TASK INSTRUCTIONS: Determine how many lines of the entries contain "agent". Reply with that number alone.

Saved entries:
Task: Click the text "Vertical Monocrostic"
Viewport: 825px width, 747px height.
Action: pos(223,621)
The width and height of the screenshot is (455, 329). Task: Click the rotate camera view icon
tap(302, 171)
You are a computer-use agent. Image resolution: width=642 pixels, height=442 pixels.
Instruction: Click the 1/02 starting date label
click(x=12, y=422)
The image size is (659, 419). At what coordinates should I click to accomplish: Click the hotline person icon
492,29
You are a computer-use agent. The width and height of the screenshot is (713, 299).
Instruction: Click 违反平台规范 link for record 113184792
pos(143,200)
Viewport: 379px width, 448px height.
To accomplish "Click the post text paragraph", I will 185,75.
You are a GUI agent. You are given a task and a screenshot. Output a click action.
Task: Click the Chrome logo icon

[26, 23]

---

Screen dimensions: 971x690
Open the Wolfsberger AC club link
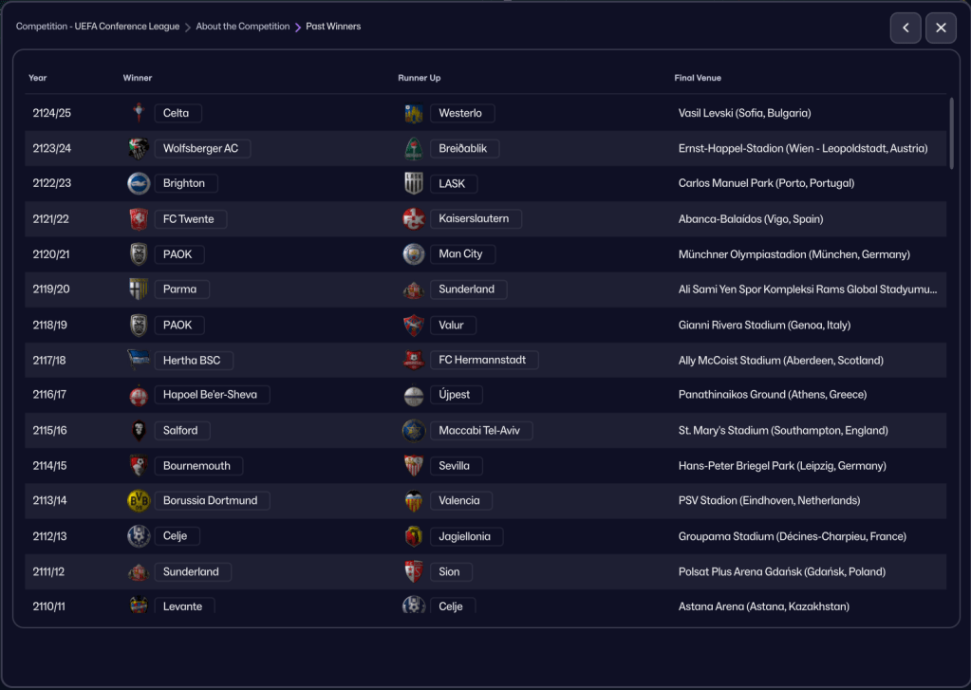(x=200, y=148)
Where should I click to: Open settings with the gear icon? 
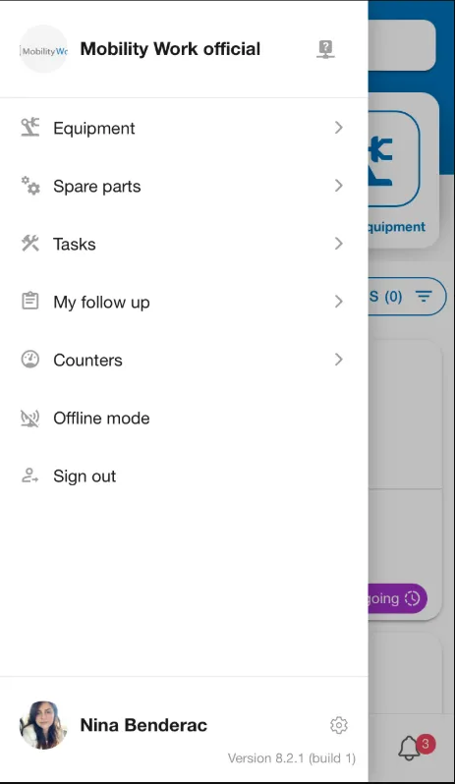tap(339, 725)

--

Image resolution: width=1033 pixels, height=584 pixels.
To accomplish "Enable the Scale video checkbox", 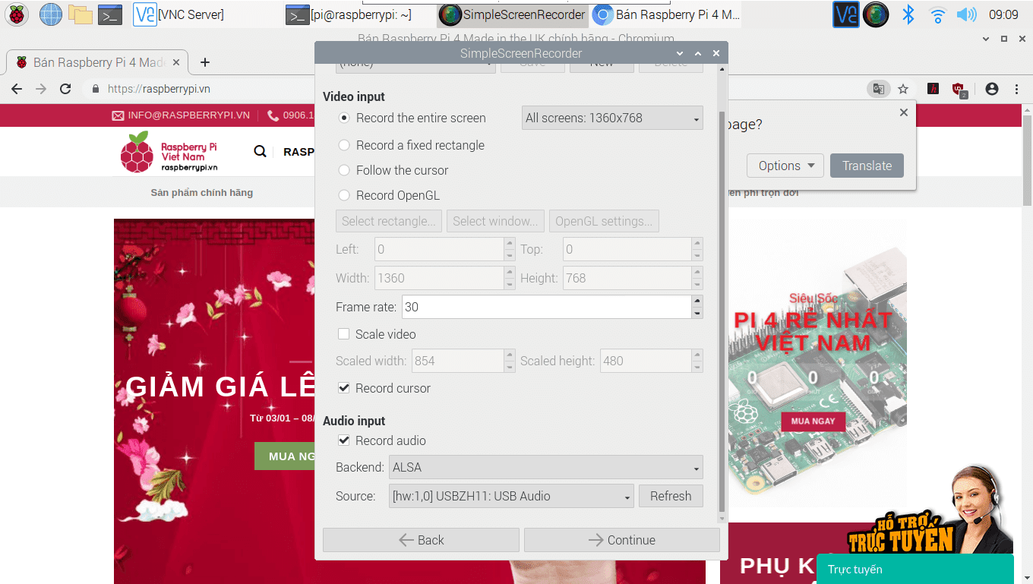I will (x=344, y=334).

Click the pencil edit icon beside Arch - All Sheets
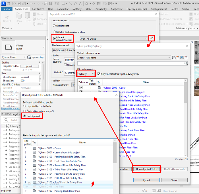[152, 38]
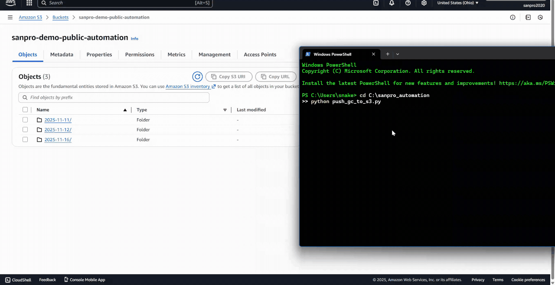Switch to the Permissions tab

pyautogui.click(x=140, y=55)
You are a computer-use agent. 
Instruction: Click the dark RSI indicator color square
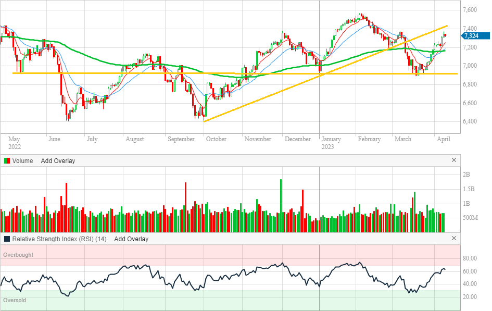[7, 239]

TASK ANSWER: 4